Malalai Joya on the Farah bombings posted by Richard Seymour

I got this statement in my inbox:

MP for Farah Province condemns NATO bombings:
’This massacre offers the world a glimpse at horrors faced by our people’

(Photo: Humayun, a resident of Bala Baluk district, who lost 20 members of his family in the U.S. air strikes on May 5, 2009, was present at the May 11 press conference in Kabul.)

By Malalai Joya

As an elected representative for Farah, Afghanistan, I add my voice to those condemning the NATO bombing that claimed over 150 civilian lives in my province earlier this month. This latest massacre offers the world a glimpse of the horrors faced by our people.

However, as I explained at a May 11 press conference in Kabul, the U.S. military authorities do not want you to see this reality. As usual, they have tried to downplay the number of civilian casualties, but I have information that as many as 164 civilians were killed in the bombings. One grief stricken man from the village of Geranai explained at the press conference that he had lost 20 members of his family in the massacre.

The Afghan government commission, furthermore, appears to have failed to list infants under the age of three who were killed. The government commission that went to the village after three days -- when all the victims had been buried in mass graves by the villagers -- is not willing to make their list public. How can the precious lives of Afghans be treated with such disrespect?

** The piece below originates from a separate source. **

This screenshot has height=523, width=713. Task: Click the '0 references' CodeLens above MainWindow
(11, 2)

The news last week is that the U.S. has replaced their top military commander in Afghanistan, but I think this is just a trick to deceive our people and put off responsibility for their disastrous overall strategy in Afghanistan on the shoulders of one person.

The Afghan ambassador in the U.S. said in an interview with Al Jazeera that if a ‘proper apology’ is made, then ‘people will understand’ the civilian deaths. But the Afghan people do not just want to hear ‘sorry.’ We ask for an end to the occupation of Afghanistan and a stop to such tragic war crimes.

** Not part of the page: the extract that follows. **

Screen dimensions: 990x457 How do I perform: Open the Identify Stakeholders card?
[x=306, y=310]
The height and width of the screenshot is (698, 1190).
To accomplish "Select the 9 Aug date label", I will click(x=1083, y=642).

The demonstrations by students and others against these latest air strikes, like last month’s protest by hundreds of Afghan women in Kabul, show the world the way forward for real democracy in Afghanistan. In the face of harassment and threats, women took to the streets to demand the scrapping of the law that would legalize rape within marriage and codify the oppression of our country’s Shia women. Just as the U.S. air strikes have not brought security to Afghans, nor has the occupation brought security to Afghan women. The reality is quite the opposite.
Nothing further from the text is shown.